Recently I was working on adding Linux support for some undocumented touchpad protocols, and in the process I developed some useful reverse engineering techniques for touchpads. I’m documenting them here in hopes that they may be useful to others, or at least to myself at some point in the future.

First some background information about touchpads. After a reset, most touchpads use the old, reliable PS/2 mouse protocol. This allows the touchpad to function at a basic level without any special drivers, but most of the features that laptop owners have come to expect from touchpads are missing. Enabling those feature requires sending the touchpad a vendor-specific sequence of commands that switches the format of the data reported by the touchpad from the PS/2 mouse protocol to a proprietary data format that generally encodes much more information.

So to get a touchpad working in Linux as more than just a mouse we need two pieces of information: the magic command sequence to switch the touchpad to the proprietary data format and the layout of the proprietary data packets. Figuring out how to decode the data packets is tedious and time consuming, but it really isn’t all that difficult. Mostly it involves doing different actions on the touchpad and seeing which bits change as a result, repeating until you’ve worked out the meaning of all (or at least most) of the data. The reverse engineering of the magic command sequence, however, is trickier.

In the absence of a specification, probably the only reasonable way to work out the initialization sequence for the touchpad is to observe how the Windows driver does it. The technique I settled on for doing this was to modify a virtual machine to replace the usual PS/2 mouse emulation with support for passing the raw PS/2 data between the guest OS and the touchpad, logging each byte of data as it passes through. Linux provides a driver named serio_raw that makes this pretty easy by providing a character device node that can be used to interact directly with the PS/2 port from userland.

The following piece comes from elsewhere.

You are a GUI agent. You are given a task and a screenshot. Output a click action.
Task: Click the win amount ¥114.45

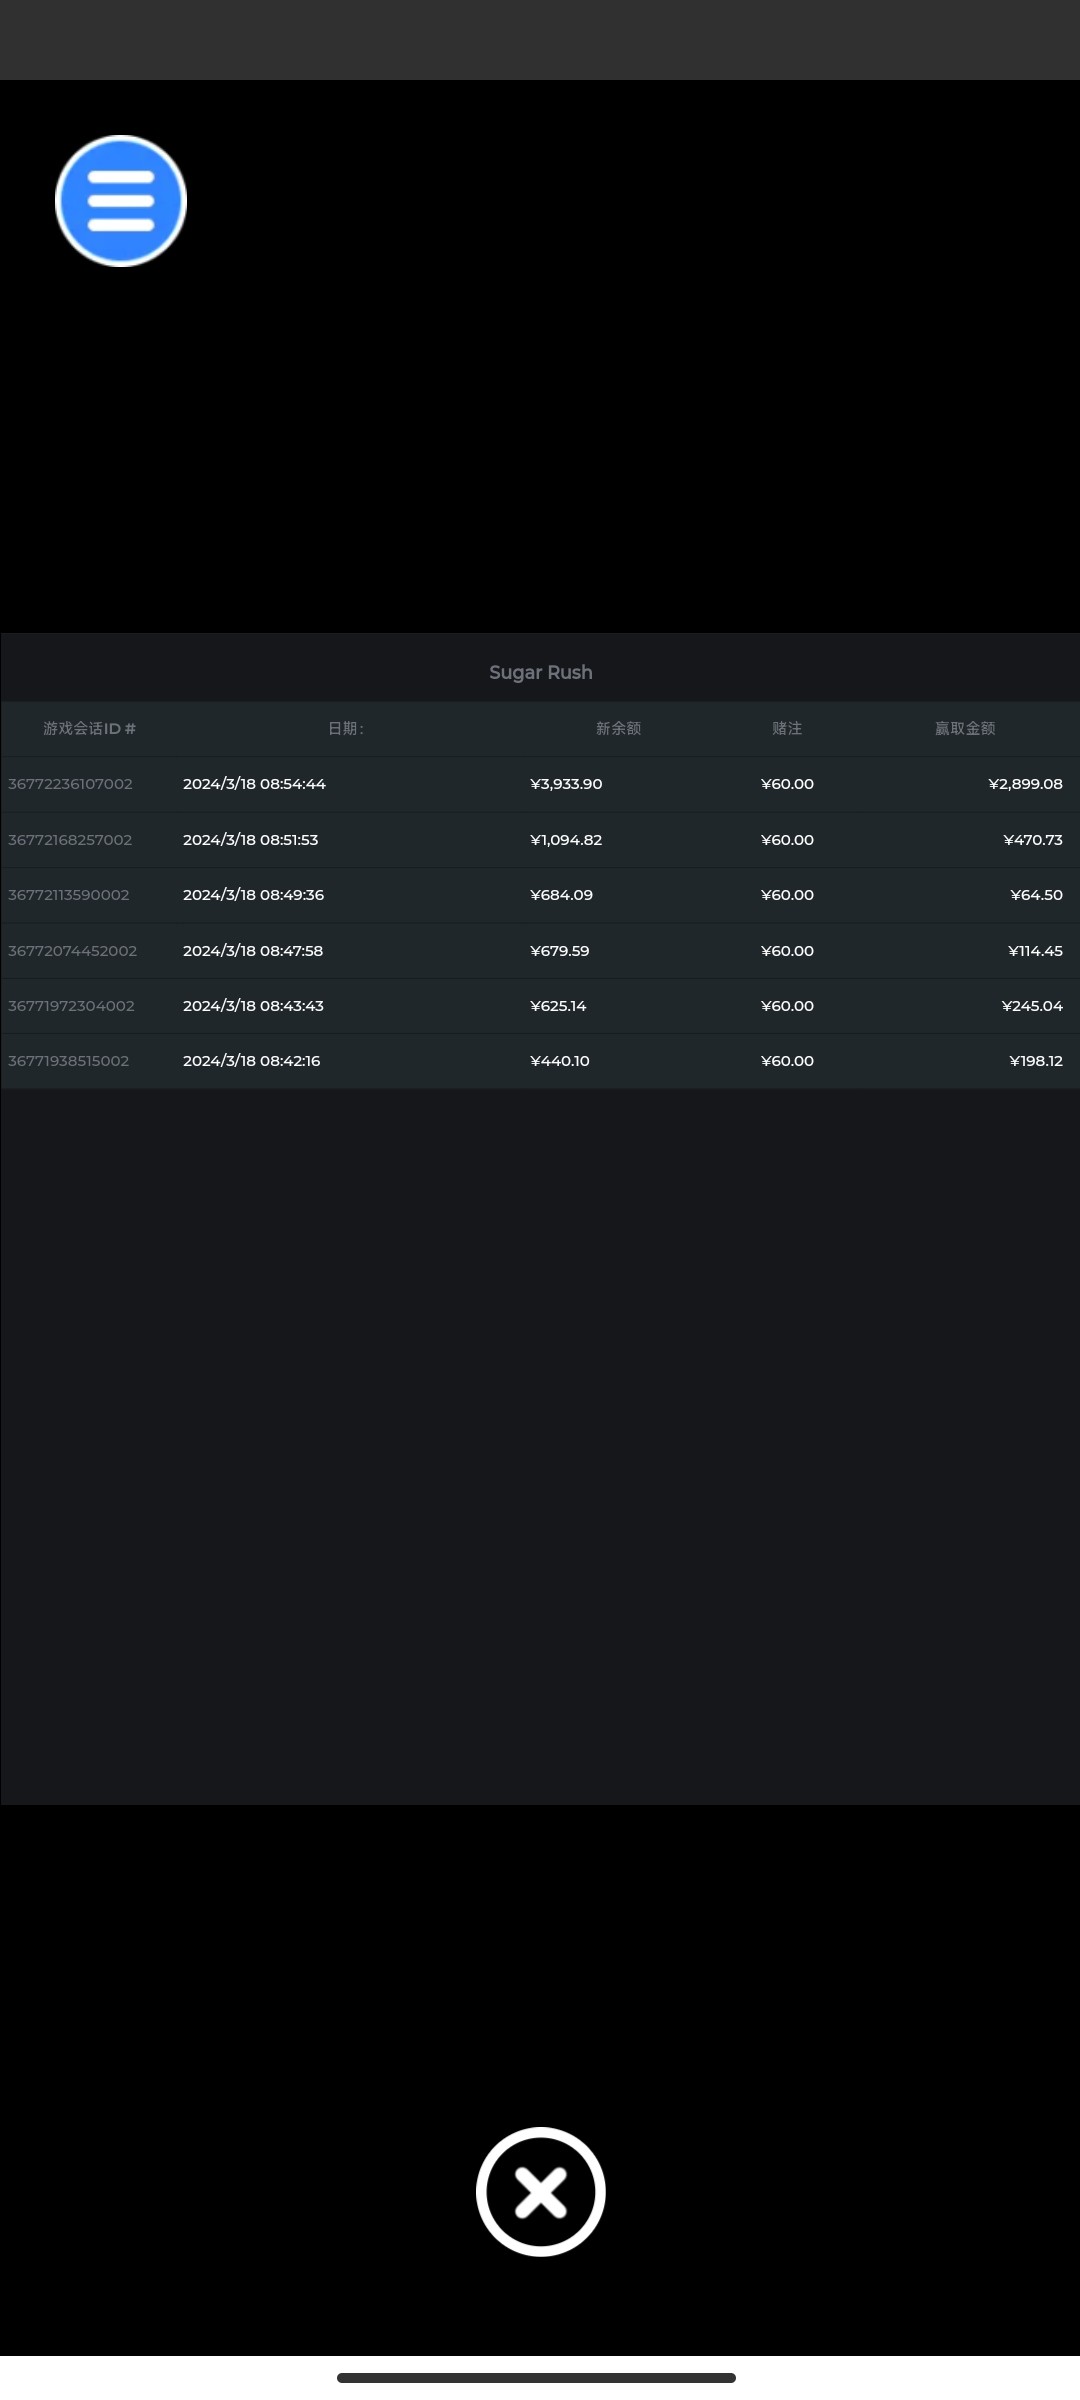pyautogui.click(x=1035, y=951)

At the end of this post you will find links to patches that enable this functionality in both qemu and VirtualBox. These are little more than quick-and-dirty hacks to get the functionality I needed, and the VirtualBox version is quite a bit more complex than the qemu version (and even still includes some debugging code). In order to use the patches you must first put the touchpad in serio mode (I have also included a script below that searches for a PS/2 mouse and changes the first one it finds to serio mode). When in serio mode the touchpad will be unusable to Linux, so having an external mouse is a must.

The patched virtual machine will look for two environment variables to enable passthrough to the touchpad and control data logging. PSMOUSE_SERIO_DEV_PATH must be set to the path of the serio_raw device node, usually /dev/serio_raw0. If it is not set or the device node cannot be opened the VM will fall back to the standard PS/2 mouse emulation. PSMOUSE_SERIO_LOG_PATH is used to specify the path to file used to log the protocol data. Without this variable the passthrough will still work, but no data will be logged.

The log file is structured as plain text with one line for each byte of data passed between the touchpad and the guest OS. Data is in hexadecimal, and bytes sent to the touchpad are prefixed with S while lines received from the touchpad are prefixed with R.

The method I would recommend is to first install the guest OS without the PSMOUSE_SERIO_DEV_PATH set. After successful installation, restart the VM with the environment variables set and verify that the guest can interact with the touchpad as a standard PS/2 mouse. Finally, install the driver and verify that the touchpad is fully functional. If it is, shut down the VM and have fun diving into the log!

I also identified one potential alternate technique for capturing touchpad protocol data under Windows that could be done in a bare-metal installation. If this technique worked it would likely be more convenient, as installing Windows under qemu and VirtualBox doesn’t always go so smoothly (which is the reason I have patches for both virtual machines!).

Windows supports something called a filter driver which, as I understand it, can sit transparently above or below another driver, filtering the data going between the driver and the adjacent layer in the stack. It may be possible to write such a driver that would be inserted below the vendor-supplied touchpad driver, logging all the PS/2 protocol data passing between the driver and the hardware.

I’m not at all familiar with the Windows driver architecture and haven’t researched this in great detail to know whether or not it’s actually possible. I thought I’d include it here in case someone knows of an existing tool that can do this or is up to the task of writing such a tool. If so, please drop me a line; I’d love to hear about it!

As promised, here are the files to make it all happen.

  • qemu-psmouse-serio-passthrough.patch : Patch to enable PS/2 mouse passthrough in qemu. Based on qemu-kvm_0.14.1+noroms-0ubuntu6 from Ubuntu Oneiric.
  • vbox-psmouse-serio-passthrough.patch: Patch to enable PS/2 mouse passthrough in VirtualBox. Based on virtualbox_4.1.2-dfsg-1ubuntu1 from Ubuntu Oneiric.
  • Script to change your touchpad to/from serio_raw mode. Run ‘ 1’ to place the mouse in serio_raw mode and ‘ 0’ to place it back into psmouse mode. Must be run as root.